# Electric company security light problem



## momagoat61 (Mar 30, 2008)

I have a electric company installed security light and I recently had it moved to another location and now the light is shining directly on my front porch, I had the light moved because the tree trimming company was going to have to trimmer two trees and cut one all the way down in my yard due the the security light only,these are large, largeeeeeeee trees I said noway are you cutting these trees, I said I'll call and have the security light moved to the pole that has the transformer on it 200 feet away before I will have those trees cut down. Now the light shines on from front porch way to much, has anyone ever had a light blocker installed on the glode and if so do they work to block the light from glaring. The way I have been reading about them they direct the light stright down, which I would be good with that. If anyone has a lite blocker installed on a high beame security light I would like to hear from you please. 
Its either the lite blocker or the light will have to be uninstalled... which I really don't want to do.


----------



## AngieM2 (May 10, 2002)

Good luck. Really sorry it shines on the porch.

Is there a way for a switch to be installed or a motion sensor, so only when someone is within a certain range, it will come on for XX minutes?

My neighbor has one that shines on my front porch, and she thinks she's doing me a favor - I love when we have power outages and it's off.

Good luck.


----------



## dkhern (Nov 30, 2012)

i dont like 'night watchers' here the customer has to pay the electric bill. i tell power co to remove. i suspect you are paying also. im not aware of any that are controlable other than on at dark and off when light


----------



## Conhntr (Aug 7, 2010)

My neighboor has one as well. Inalwas wondered why someone would want a big giant light like that on all the time? Good for me though it shines on the worst section of my driveway and is not visible from my house!


----------



## Raymond James (Apr 15, 2013)

I have not heard of a light blocker for such a light but would be interested in hearing about it. I suppose one could if you could get that high spray paint part of the globe.


----------



## TnAndy (Sep 15, 2005)

Conhntr said:


> My neighboor has one as well. Inalwas wondered why someone would want a big giant light like that on all the time?


They call them "security lights". Seems to me you're merely giving someone that doesn't know your property a spotlight to see what to steal and how to get around to do so. 

My place is DARK at night....anybody that comes here better bring their own dadgum light ( which I'd then see as well ) or be tripping over stuff/stepping in holes, in which case I'll hear them moaning in the dark...ahahahaaaaa.

I DO have a lot of flood lights I can control from a bank of switches from the house. I can light the place up light a prison yard IF I need to.

One reason we left town was all the light pollution.


----------



## AngieM2 (May 10, 2002)

TnAndy - you do it the way I think it should be done and for the same reasons.


----------



## Conhntr (Aug 7, 2010)

Bst part is even though the burglar is bumbling around in the pitch black the dogs never seem to have a problem running 40mph in the dark and not bumping into anything. Daylight they might have a chance. In the dark there is no way they will get sway from the dogs!


----------



## seven7seven (Apr 29, 2013)

It will work. The sheild just needs to be lower than the source of the light and it will cast a perfect shadow staight to the ground on whichever side of the light you placed it on but flood in on the side you did not. Simple enough. But I would just shoot it out and get my own LED on Motion as you are surely paying for that one.


----------

WORK TO COMPLETE:
**A.** From the security light thread, write out the part that opens with the words containing "My place is" and closes with "the same reasons.".
**B.** Using the security light thread, state whether each statement agrees with it. Answer yes or no, and quote the words that decide it.
(i) momagoat61 chose to have the light moved to the pole with the transformer rather than let the trees be cut.
(ii) dkhern knows of such lights that can be controlled in ways other than turning on at dark and off in daylight.
(iii) TnAndy keeps his place lit at night.
**C.** Answer these questions from the security light thread.
(i) What did TnAndy give as one reason for leaving town?
(ii) According to seven7seven, where must the shield be placed relative to the source of the light?
(iii) What does AngieM2 say she loves about power outages?

PROVIDED DATA:
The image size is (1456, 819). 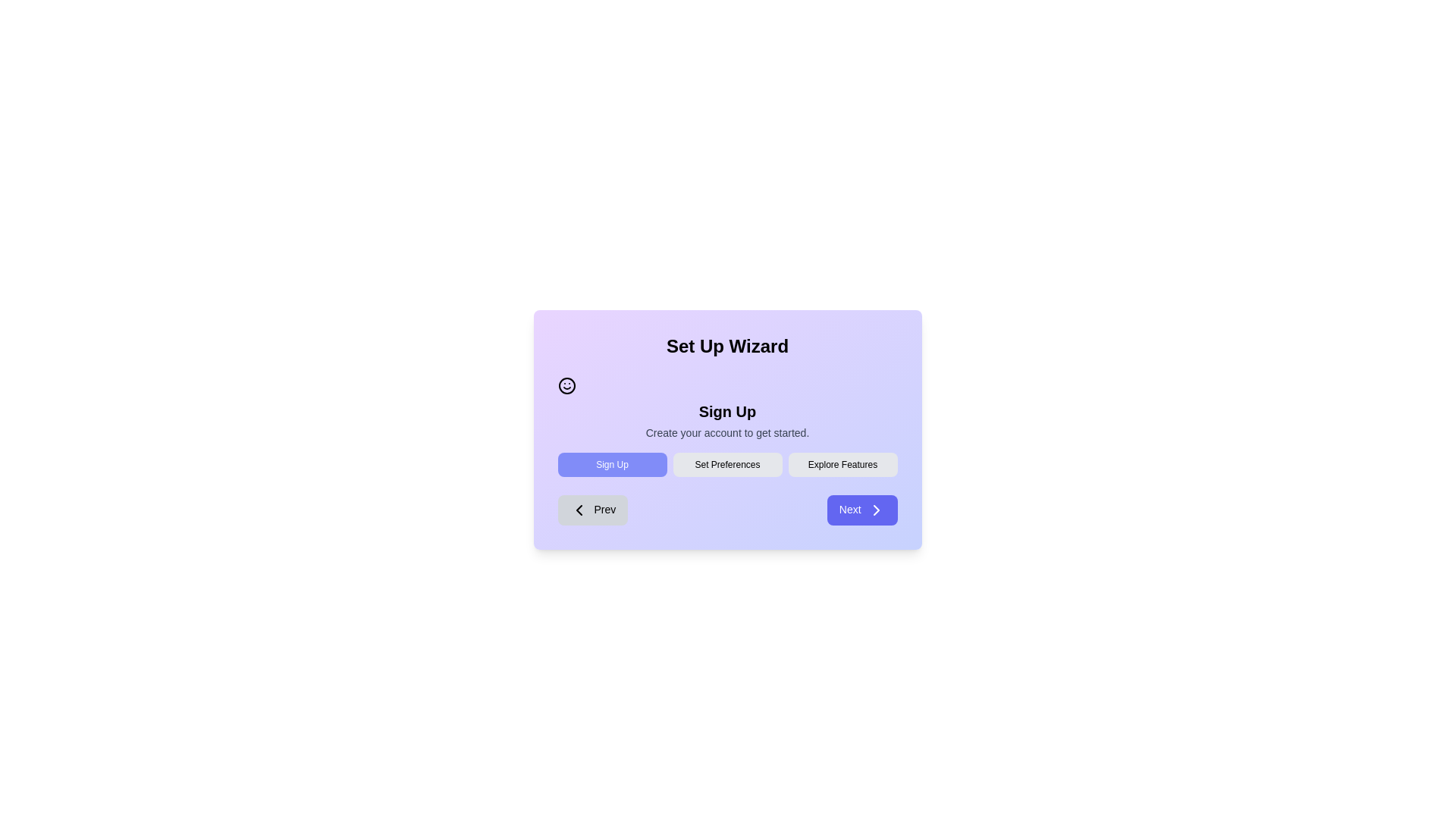 I want to click on the 'Prev' button on the navigation control bar, so click(x=726, y=510).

SOLUTIONS BY TASK:
**A.**
My place is DARK at night....anybody that comes here better bring their own dadgum light ( which I'd then see as well ) or be tripping over stuff/stepping in holes, in which case I'll hear them moaning in the dark...ahahahaaaaa.

I DO have a lot of flood lights I can control from a bank of switches from the house. I can light the place up light a prison yard IF I need to.

One reason we left town was all the light pollution.


----------



## AngieM2 (May 10, 2002)

TnAndy - you do it the way I think it should be done and for the same reasons.

**B.**
(i) Yes: "I'll call and have the security light moved to the pole that has the transformer on it 200 feet away before I will have those trees cut down"
(ii) No: "im not aware of any that are controlable other than on at dark and off when light"
(iii) No: "My place is DARK at night"

**C.**
(i) All the light pollution.
(ii) Lower than the source of the light.
(iii) Her neighbor's light is off.